Hinweisschild würdigt Architekten
In der Verhandlung ließ Wiese durchblicken, dass das Selbstbestimmungsrecht der Kirche höher zu gewichten sei als das Urheberrecht des Architekten. Das hatte schon das Landgericht Hannover in erster Instanz so gesehen. Der Richter schlug daher eine gütliche Einigung vor. Er hatte sogar schon einen Text für das Schild neben dem Fenster vorbereitet, der die "großartige Einfachheit" des Raumkonzepts von Oesterlen betont.
Darauf ließen sich schließlich beide Seiten ein, wenn auch "schweren Herzens", wie Bissens Anwalt Frank Meier sagte. Bissen betonte, er bleibe bei seiner Meinung, dass das Fenster den Raumeindruck zerstöre. "Ich bin aber realistisch genug zu sehen, was möglich ist und was nicht. Das Schild ist immerhin ein Trostpflaster."
Nach der Verhandlung reichten sich Vertreter beider Seiten die Hände. Marktkirchen-Pastor Marc Blessing sagte: "Der wunderbare Raum vom Oesterlen hält es aus, dass da auch dieses Fenster drin ist." Auch Gegner des Fensters aus der Gemeinde äußerten sich bei aller bleibenden Skepsis versöhnt und sprachen von "salomonischer Weisheit". Der Kompromiss trage beiden Künstlern angemessen Rechnung. "Und es kehrt wieder etwas Frieden ein."

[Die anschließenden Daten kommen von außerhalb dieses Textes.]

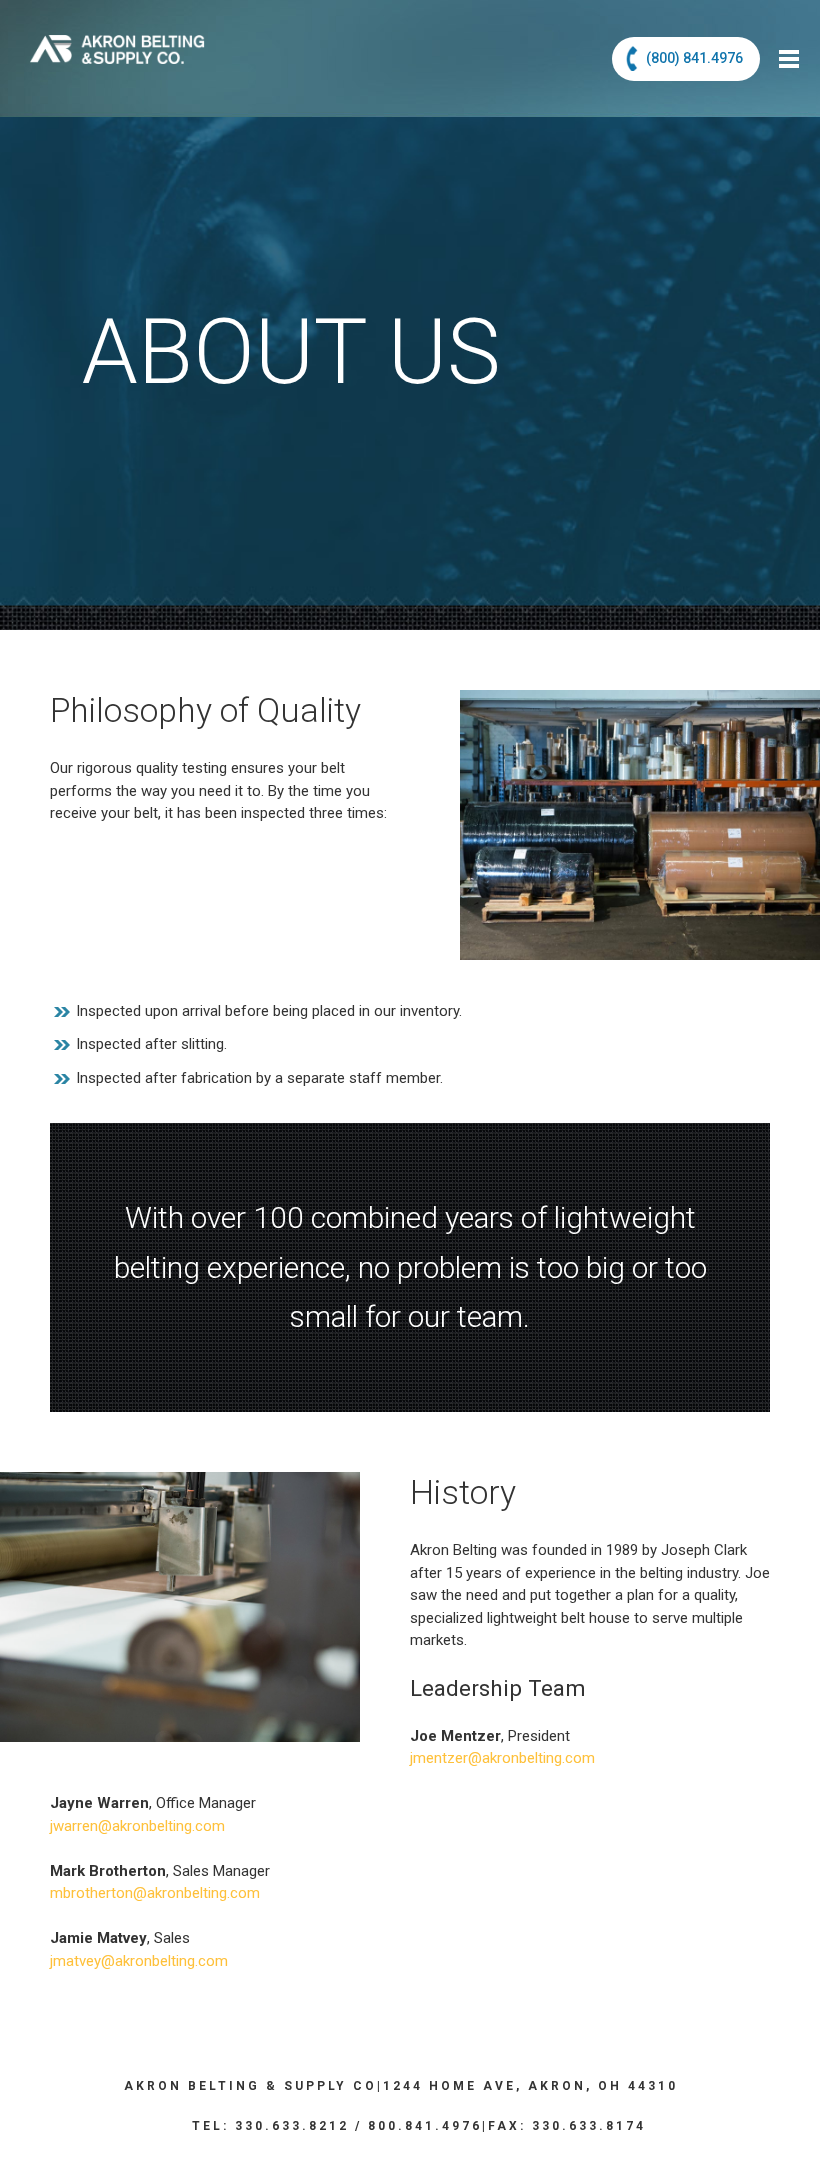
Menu (791, 58)
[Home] (117, 32)
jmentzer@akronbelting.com (502, 1758)
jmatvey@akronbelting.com (139, 1961)
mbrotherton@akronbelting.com (155, 1893)
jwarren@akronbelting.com (137, 1826)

Kräftige Farben und Symbole
Die Marktkirche hatte die Herstellung des Fensters vor anderthalb Jahren bei der Glasmanufaktur Derix im hessischen Taunusstein in Auftrag gegeben. Es ist inzwischen fertig, die bisherigen Kosten hat Schröder bereits beglichen. Insgesamt werden sie auf rund 150.000 Euro geschätzt. Der 77 Jahre alte Altkanzler, ein Freund von Markus Lüpertz, wollte dafür Vortragshonorare weitergeben.
Die fünf großen schwarzen Fliegen, die auf dem Fensterbild herumkrabbeln, stehen aus Sicht von Lüpertz für das Böse und die Vergänglichkeit. Der 80 Jahre alte Künstler will mit seinem Werk den Kampf gegen das Böse symbolisieren, von dem der Mensch aus Sicht des Reformators ständig umgeben sei. Deshalb setzte er auch andere Symbole hinzu: ein Gerippe, Schriftspuren und kräftige Farben.
Die Marktkirche will das Fenster im nächsten Jahr einbauen lassen. Hannovers Kulturdezernentin Konstanze Beckedorf freut sich darauf: "Für Hannover ist es großartig, dass das Fenster eingebaut wird", sagte sie. "Es wird sicherlich ein Ort sein, der viele Menschen anzieht."